- **Task objective**: Retyping should cover only the lines from the one containing "You are a computer-use" through the final line of the records, with pictures omitted.

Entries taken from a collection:
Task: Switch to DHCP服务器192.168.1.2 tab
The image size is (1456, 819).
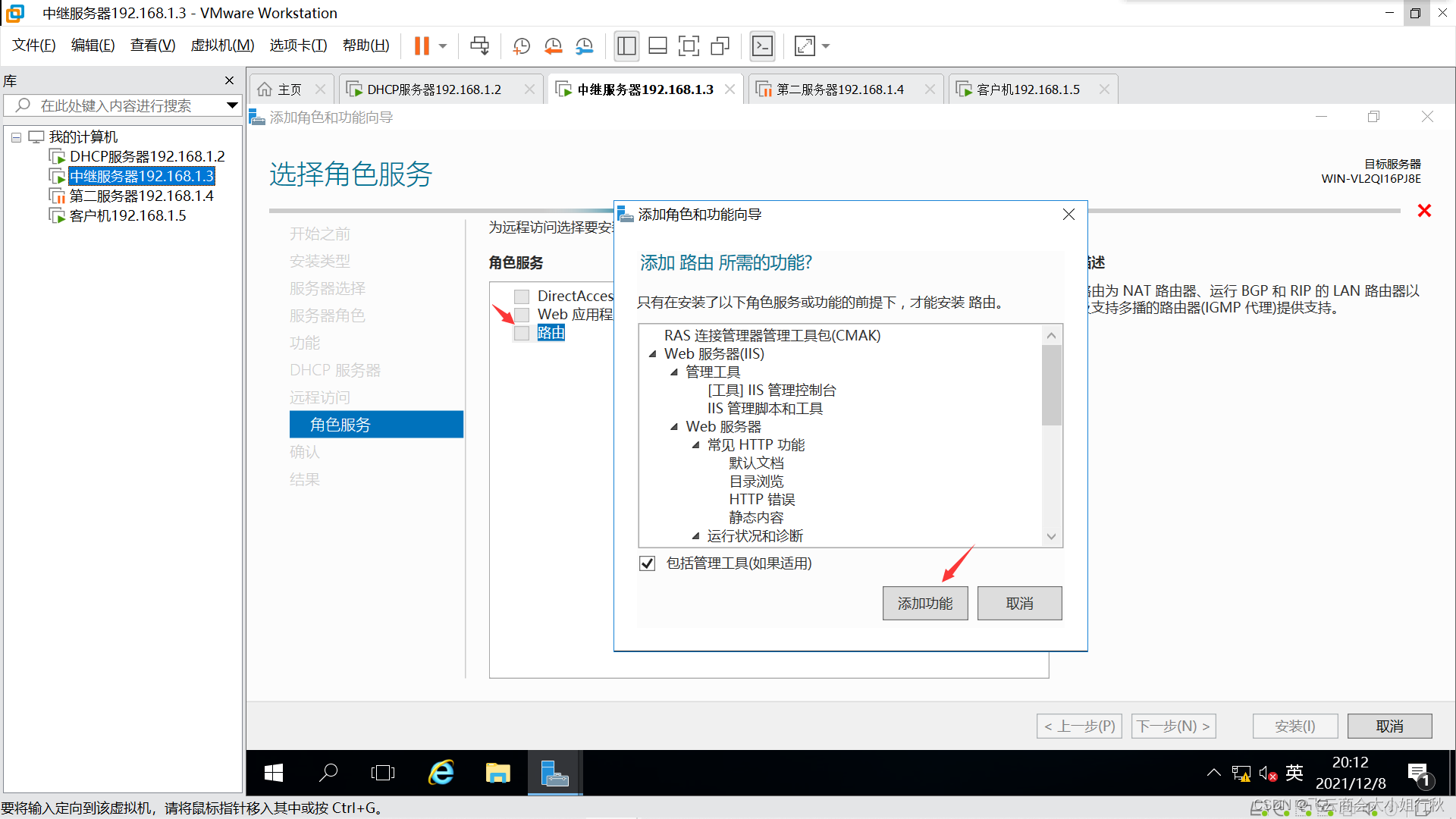Action: [434, 89]
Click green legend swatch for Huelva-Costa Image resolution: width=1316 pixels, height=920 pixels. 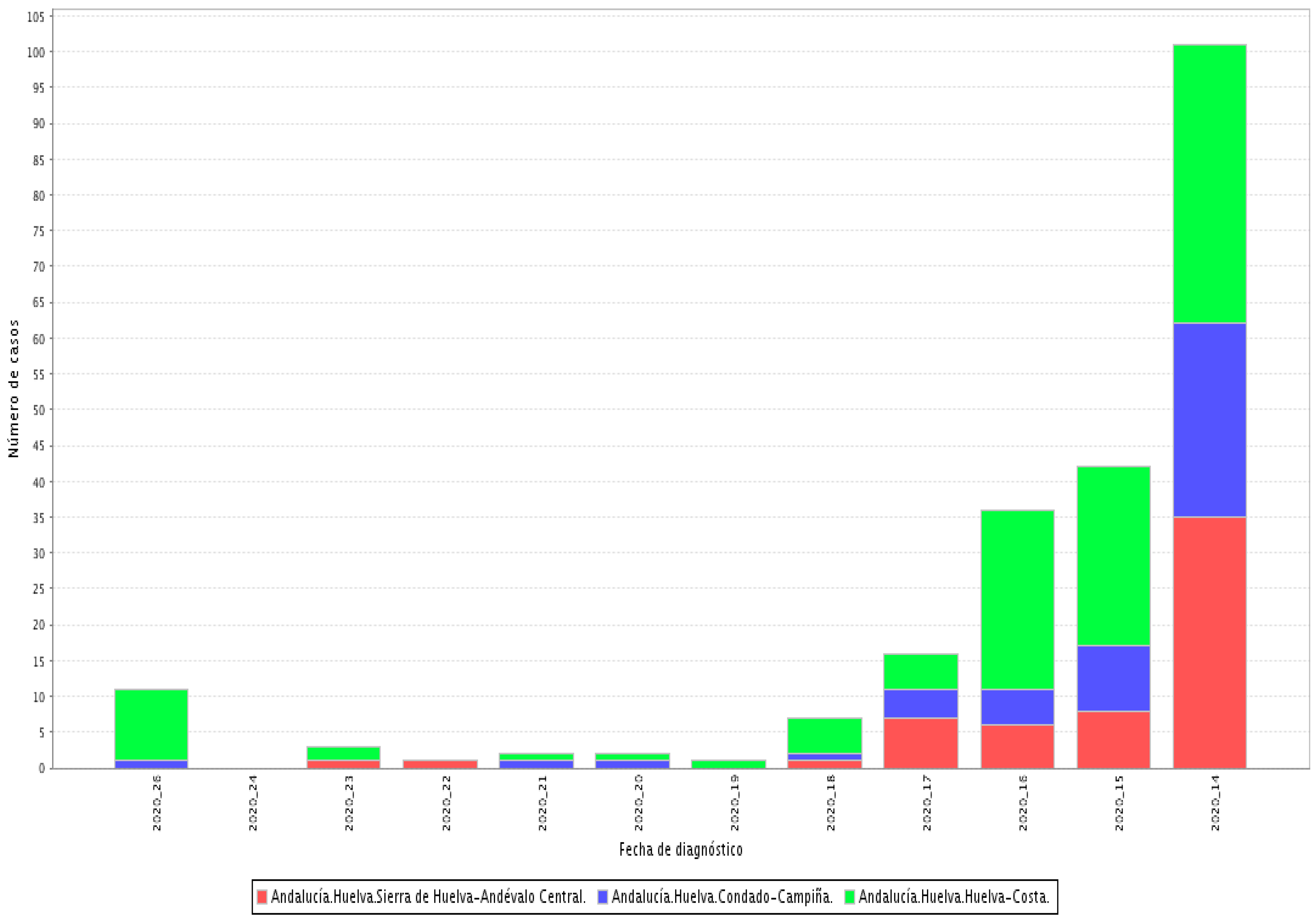click(849, 896)

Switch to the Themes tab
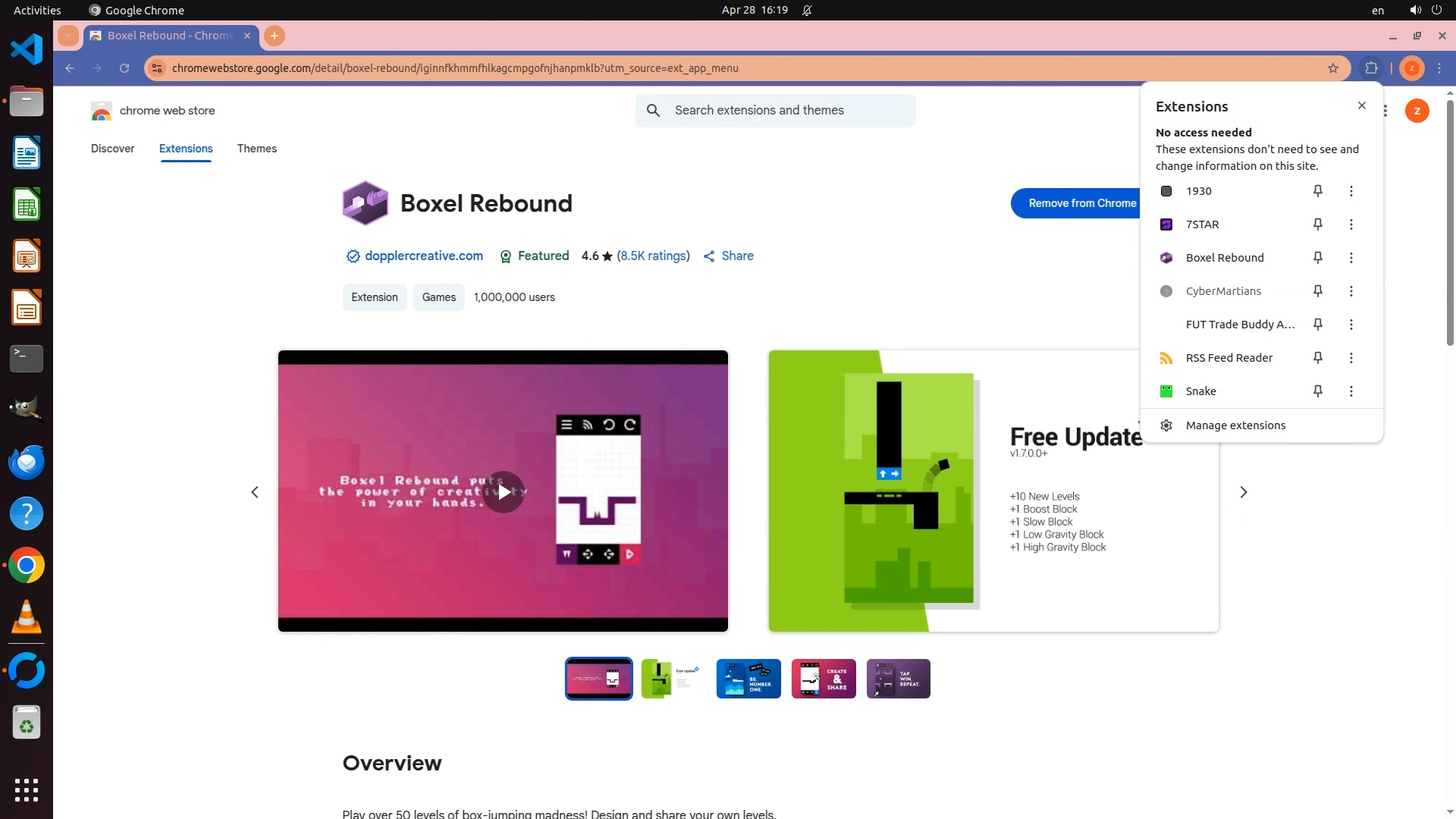(256, 149)
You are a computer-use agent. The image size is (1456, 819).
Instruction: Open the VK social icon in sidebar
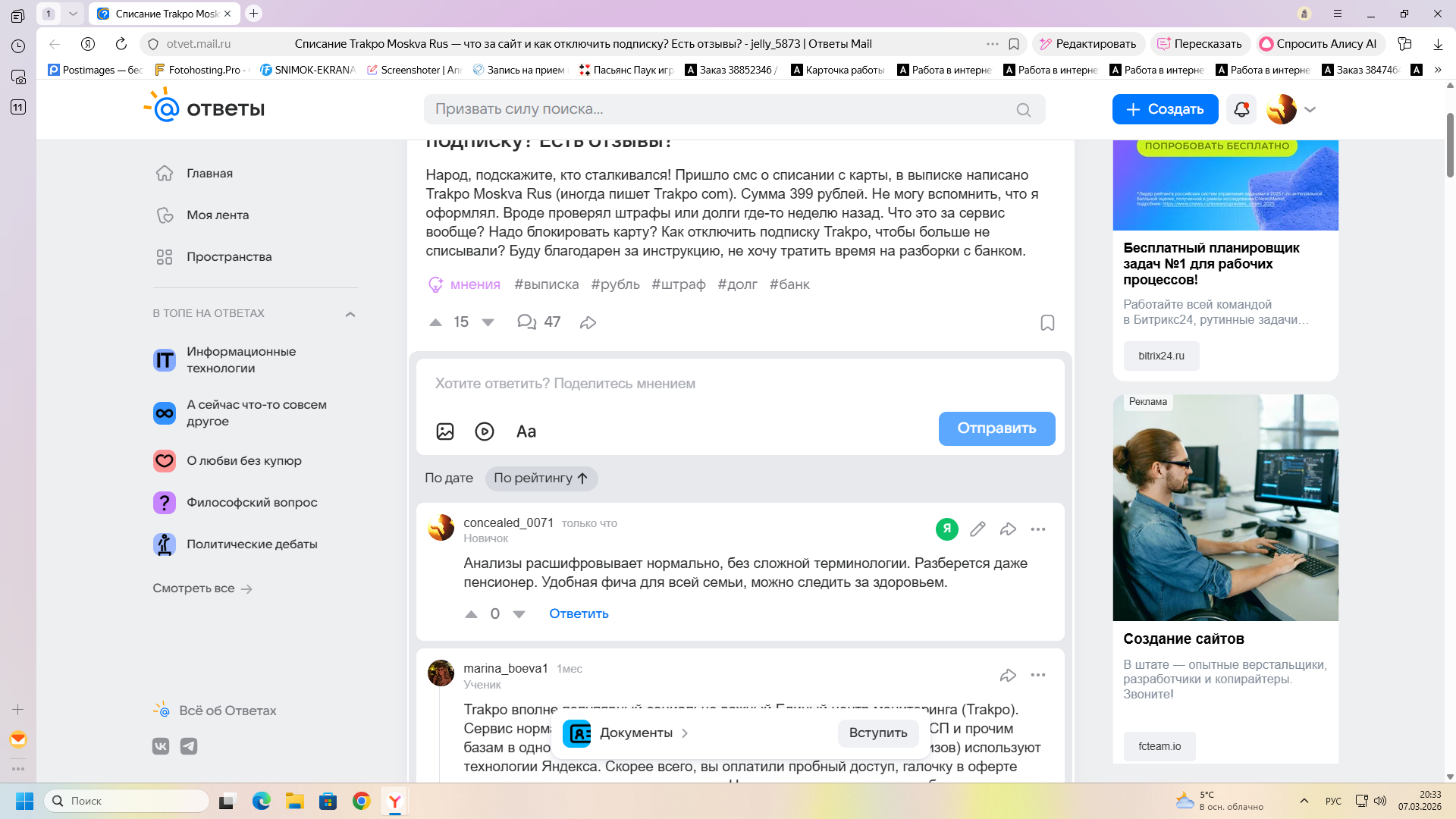(161, 746)

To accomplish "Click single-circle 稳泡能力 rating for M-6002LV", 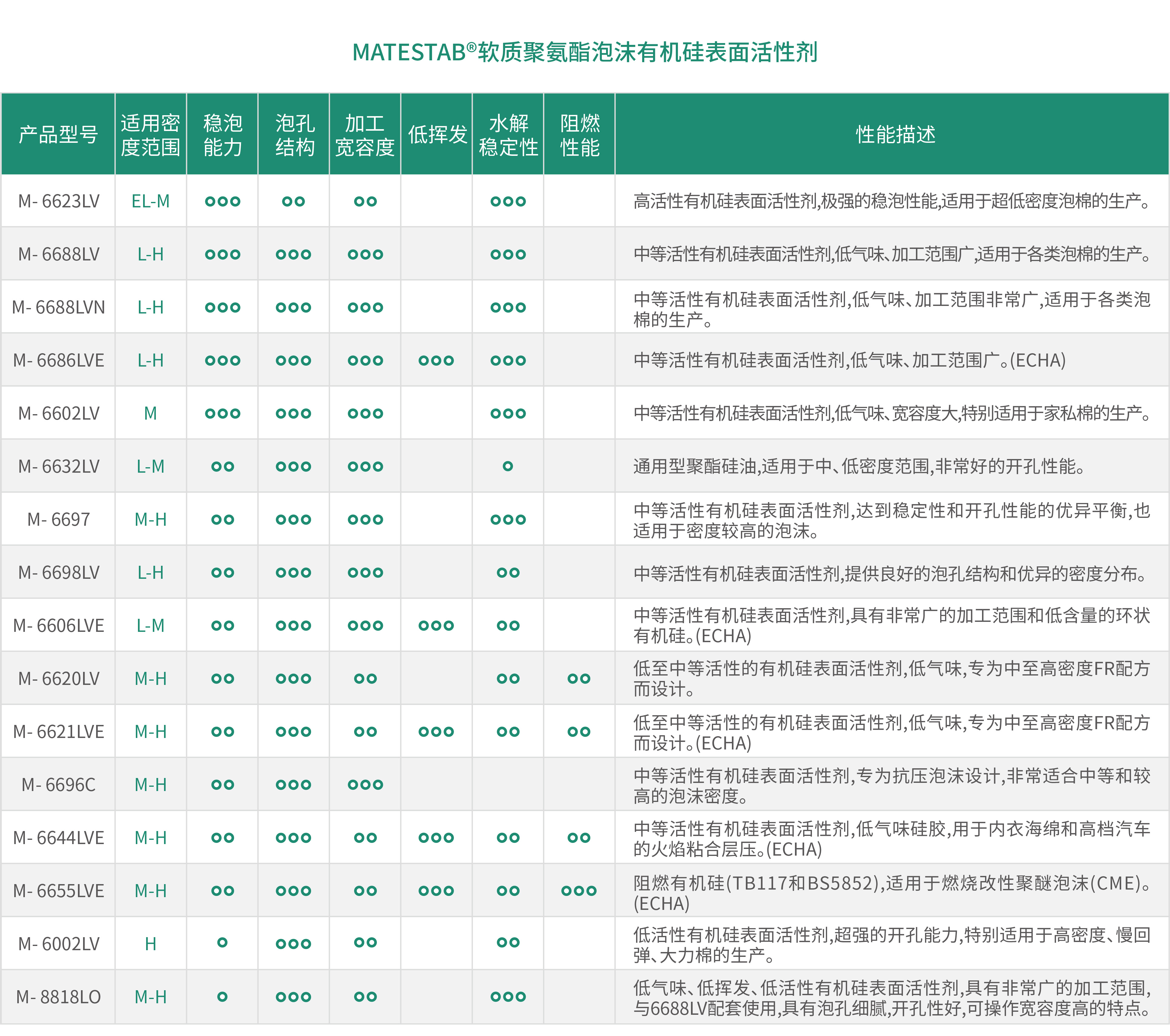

- **Solution for this problem**:
You are a computer-use agent. The image size is (1456, 819).
Instruction: Open the VK social icon in sidebar
(161, 746)

To accomplish "Click single-circle 稳泡能力 rating for M-6002LV", 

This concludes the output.